**What to work on:**
Copy out the records word for word, from the line that contains "You are a computer-use" through the line that contains "Task: Click the". Leave the pictures out of your copy.

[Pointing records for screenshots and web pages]
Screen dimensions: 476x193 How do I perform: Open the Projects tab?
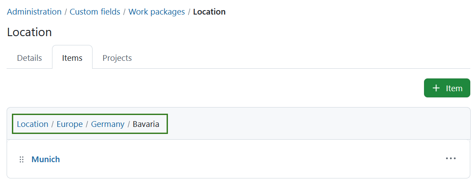click(117, 58)
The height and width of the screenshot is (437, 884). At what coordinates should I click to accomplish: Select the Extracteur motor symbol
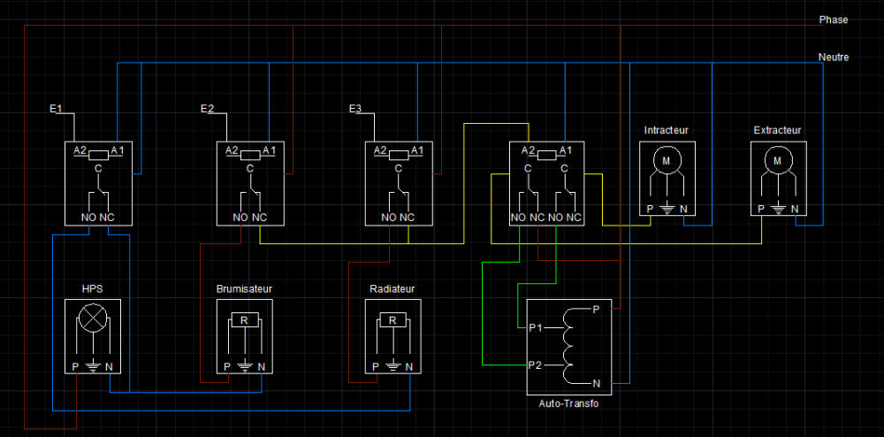[x=779, y=160]
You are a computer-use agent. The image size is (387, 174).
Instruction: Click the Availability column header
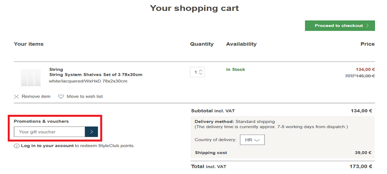pyautogui.click(x=241, y=44)
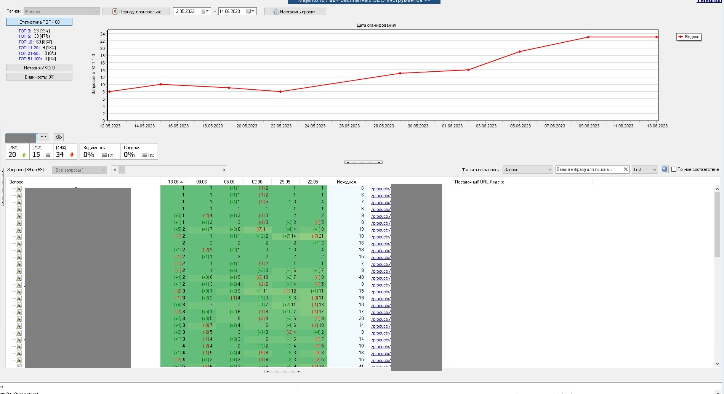This screenshot has width=724, height=394.
Task: Click the vertical scrollbar thumb of query table
Action: pyautogui.click(x=717, y=225)
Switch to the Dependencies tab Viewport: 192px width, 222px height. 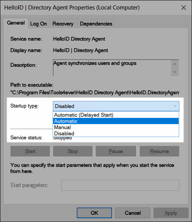point(96,24)
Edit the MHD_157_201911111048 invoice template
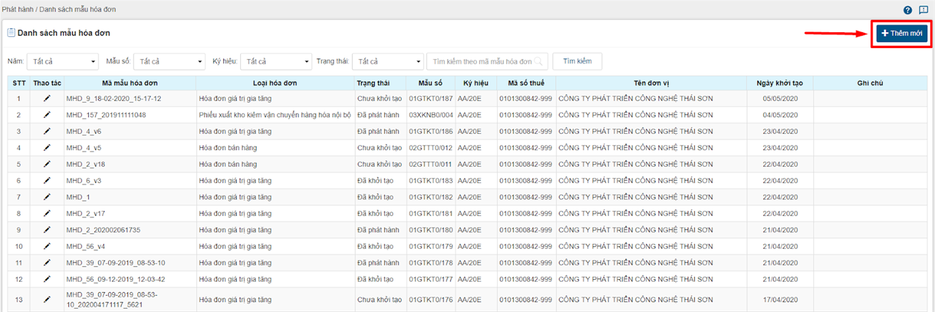This screenshot has height=312, width=935. (x=47, y=115)
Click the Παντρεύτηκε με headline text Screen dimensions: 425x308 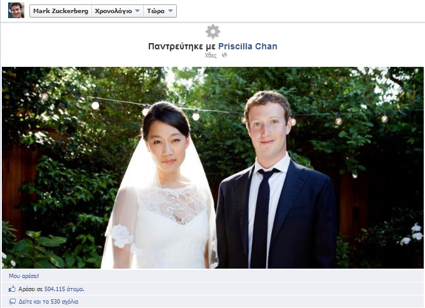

**Result for this exercise:**
You are a computer-use agent. The image size is (387, 174).
Instruction: Click the Availability column header
pyautogui.click(x=241, y=44)
This screenshot has width=724, height=394.
Task: Click the vertical scrollbar thumb of query table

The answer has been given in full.